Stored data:
· · ·

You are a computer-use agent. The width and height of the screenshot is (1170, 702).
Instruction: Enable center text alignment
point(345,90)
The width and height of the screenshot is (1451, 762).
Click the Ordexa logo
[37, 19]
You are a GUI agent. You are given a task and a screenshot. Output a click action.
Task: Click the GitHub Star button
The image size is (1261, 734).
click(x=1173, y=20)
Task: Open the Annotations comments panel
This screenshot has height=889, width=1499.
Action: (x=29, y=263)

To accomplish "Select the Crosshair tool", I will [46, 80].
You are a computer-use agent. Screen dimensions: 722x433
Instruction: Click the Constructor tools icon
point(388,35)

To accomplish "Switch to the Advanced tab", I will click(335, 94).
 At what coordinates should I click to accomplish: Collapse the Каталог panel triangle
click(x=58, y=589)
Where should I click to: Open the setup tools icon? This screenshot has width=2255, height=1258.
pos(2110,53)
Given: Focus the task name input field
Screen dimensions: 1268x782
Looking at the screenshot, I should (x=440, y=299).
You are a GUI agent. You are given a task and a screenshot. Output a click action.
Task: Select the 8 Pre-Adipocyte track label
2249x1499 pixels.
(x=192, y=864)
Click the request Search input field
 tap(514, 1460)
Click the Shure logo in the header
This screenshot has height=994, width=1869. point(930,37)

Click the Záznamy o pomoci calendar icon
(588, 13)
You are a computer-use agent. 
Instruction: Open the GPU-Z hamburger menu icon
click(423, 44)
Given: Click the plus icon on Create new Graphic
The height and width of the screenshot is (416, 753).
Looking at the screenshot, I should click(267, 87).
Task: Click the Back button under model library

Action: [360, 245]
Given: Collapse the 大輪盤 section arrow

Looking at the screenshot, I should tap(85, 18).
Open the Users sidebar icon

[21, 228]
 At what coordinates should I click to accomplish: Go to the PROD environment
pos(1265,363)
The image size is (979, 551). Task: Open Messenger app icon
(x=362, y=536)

· · ·

What is being asked:
Reproduce the line containing "2249x1499 pixels." and every line after it. Stop at the last line of the records, and add nothing.

Response:
2249x1499 pixels.
(x=192, y=864)
Click the request Search input field
 tap(514, 1460)
Click the Shure logo in the header
This screenshot has height=994, width=1869. point(930,37)

Click the Záznamy o pomoci calendar icon
(588, 13)
You are a computer-use agent. 
Instruction: Open the GPU-Z hamburger menu icon
click(423, 44)
Given: Click the plus icon on Create new Graphic
The height and width of the screenshot is (416, 753).
Looking at the screenshot, I should click(267, 87).
Task: Click the Back button under model library

Action: [360, 245]
Given: Collapse the 大輪盤 section arrow

Looking at the screenshot, I should tap(85, 18).
Open the Users sidebar icon

[21, 228]
 At what coordinates should I click to accomplish: Go to the PROD environment
pos(1265,363)
The image size is (979, 551). Task: Open Messenger app icon
(x=362, y=536)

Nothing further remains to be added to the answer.